Modern GPUs (graphics processing units) provide the ability to perform computations in applications traditionally handled by CPUs. Using GPUs is rapidly becoming a new standard for data-parallel heterogeneous computing software in science and engineering. Many existing applications have been adapted to make effective use of multi-threaded GPUs.

It is very possible to achieve a speedup, in some cases, of more than 100 times using GPUs. A single GPU job can even greatly outperform a multi-processor CPU job. See this chart for a timing comparison of matrix multiplication between serial, MPI, and GPU codes.

GPU Resources

There are currently 3 sets of nodes that incorporate GPUs and are available to the SCF users. All three are part of the Shared Computing Cluster (SCC).

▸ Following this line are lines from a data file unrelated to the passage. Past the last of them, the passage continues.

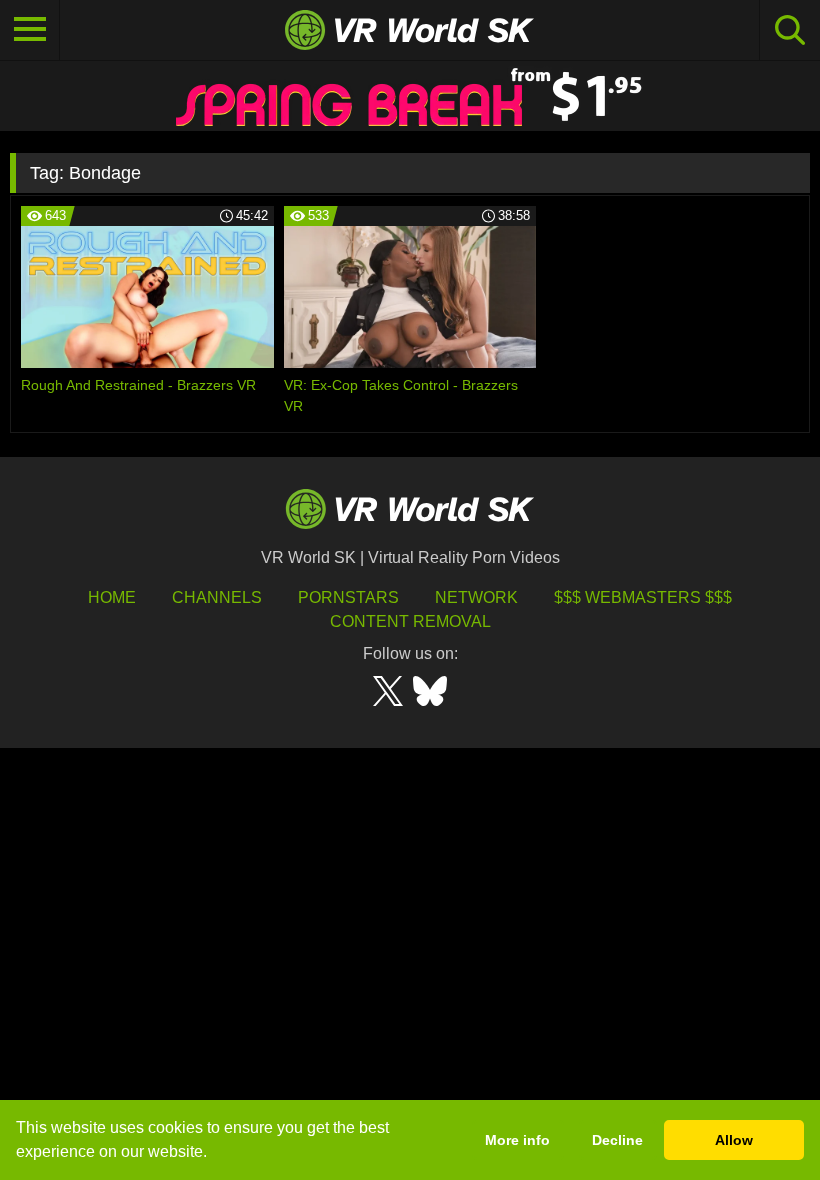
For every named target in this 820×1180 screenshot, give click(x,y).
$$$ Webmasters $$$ (643, 597)
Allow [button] (734, 1140)
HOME (112, 597)
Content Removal (410, 621)
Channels (217, 597)
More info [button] (517, 1140)
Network (476, 597)
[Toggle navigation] (30, 30)
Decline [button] (617, 1140)
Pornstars (348, 597)
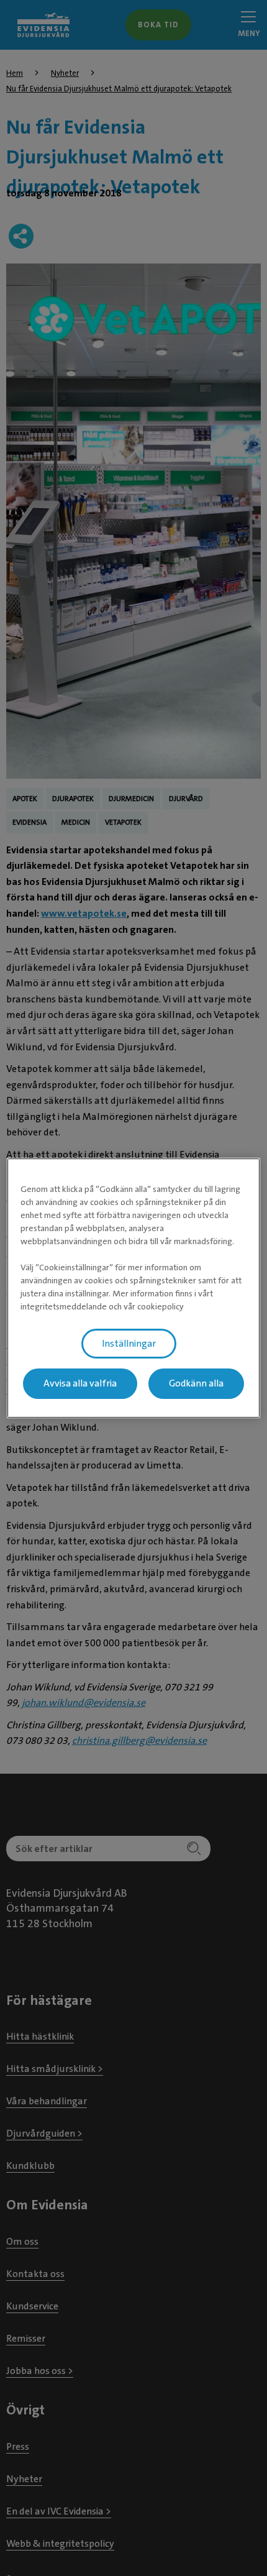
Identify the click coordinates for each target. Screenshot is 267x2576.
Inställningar (129, 1343)
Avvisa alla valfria (80, 1384)
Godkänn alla (196, 1384)
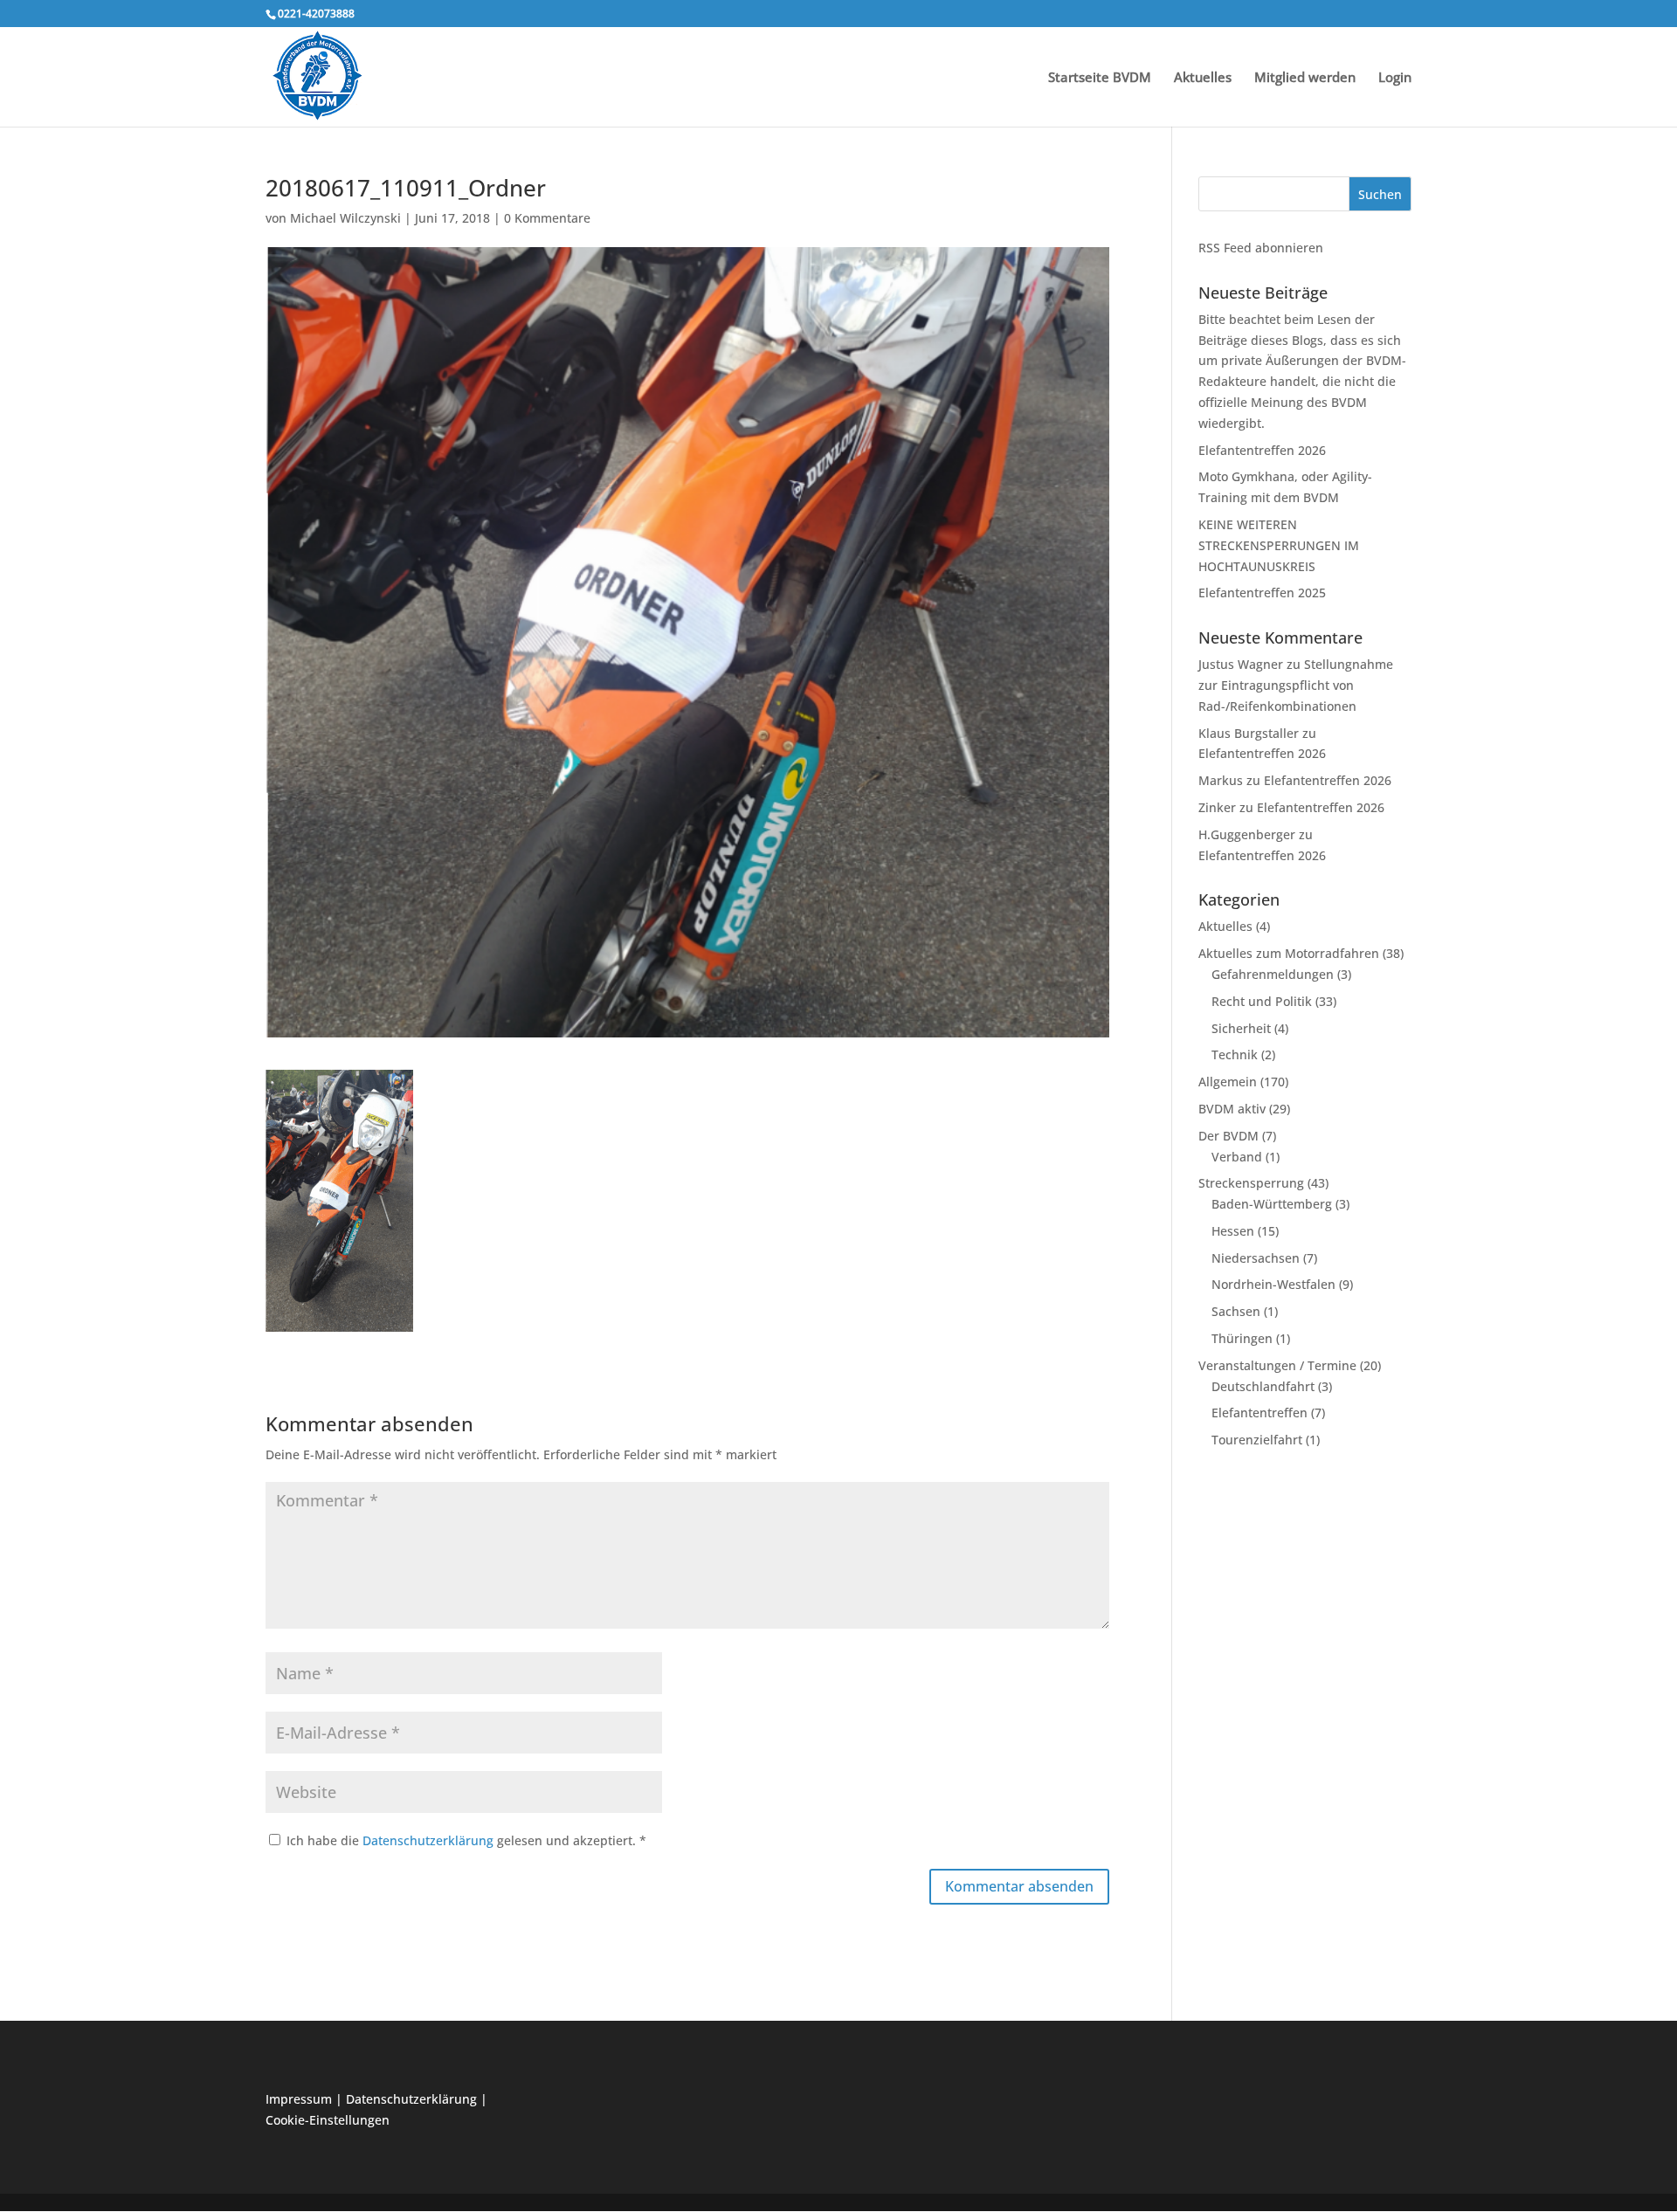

The first set includes 20 nodes (scc-ha1..scc-he2 and scc-ja1..scc-je2). Each of these nodes has an Intel Xeon X5675 CPU with 12 cores running at 3.07Ghz and 48 GB of memory. Each node also has 8 NVIDIA Tesla M2070 GPU cards with 6 GB of Memory.

The second set includes 24 nodes (scc-e* and scc-f*). Each of these nodes has an Intel Xeon X5650 CPU with 12 cores running at 2.66Ghz and 48 GB of memory. Each node also has 3 NVIDIA Tesla M2050 GPU cards with 3 GB of Memory. These nodes are part of the SCF buy-in program so access is somewhat limited to general users, based on the needs of the group who purchased this cluster.

The third set includes 2 nodes (scc-sc1 and scc-sc2). Each of these nodes has E5-2650v2 processors with 16 cores, 886GB of scratch space, !gb ethernet connection and FDR Infiniband. Each node also has 2 NVIDIA Tesla K40m GPU cards with 12 GB of Memory each and 3.5 compute capability. These nodes are part of the SCF buy-in program so access is somewhat limited to general users, based on the needs of the group who purchased this cluster.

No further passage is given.